[LinuxBIOS] "Trivial" patches

Carl-Daniel Hailfinger c-d.hailfinger.devel.2006 at gmx.net
Sat Nov 24 02:24:36 CET 2007


On 21.11.2007 00:30, Torsten Duwe wrote:
> On Tuesday 20 November 2007, Uwe Hermann wrote:
>   
>> On Tue, Nov 20, 2007 at 07:40:26PM +0100, Carl-Daniel Hailfinger wrote:
>>     
>>> OK, can we decide on what should be (not) allowed, preferably as regexp
>>> for the diff?
>>>       
>>
>>> Checking for added files in the commit hook is easy. [...]
>>>       
>
>> Overkill, IMO. Just flame whoever did crap, in the worst case we revert
>> the patch.
>>     
>
> Seconded. A "trivial" patch must _never_ break anything. Leave that basically 
> to each committer's judgement. If it does break something, flame at will; we 
> all make mistakes, but the blame must hurt ;-) In the long run, someone 
> incapable of forseeing such breakage should not retain commit rights, IMHO.
>   

Removing commit rights of a person is surely a drastic measure, and the
only one that works in case we don't enforce sane behaviour in the
commit hooks.
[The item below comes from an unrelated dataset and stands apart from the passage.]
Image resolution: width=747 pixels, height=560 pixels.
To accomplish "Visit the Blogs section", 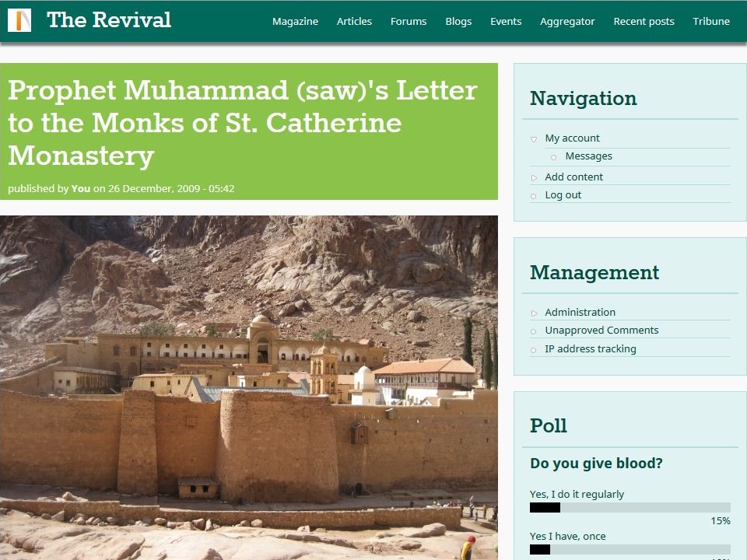I will pos(458,22).
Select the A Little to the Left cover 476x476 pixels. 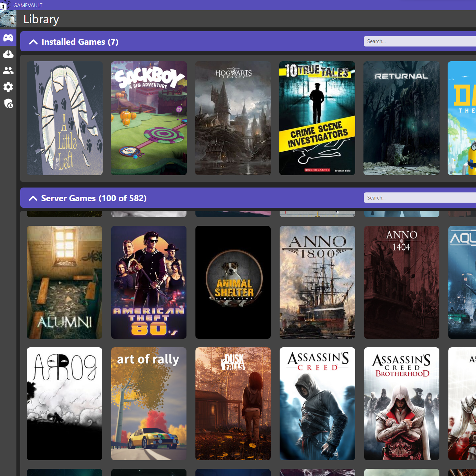pos(65,118)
If I had my commit rights revoked, I'd probably feel
offended very much.

> Besides that, do we agree that at least adding a new function or macro is 
> non-trivial (by definition, if you like)? This would also cover refactoring 
> and the design of new subsystems and would allow to split out a new file from 
> an existing big one OTOH.
>   

By that logic, adding a new file is non-trivial as well. Nice. The
conditions above surely can be checked in a commit hook.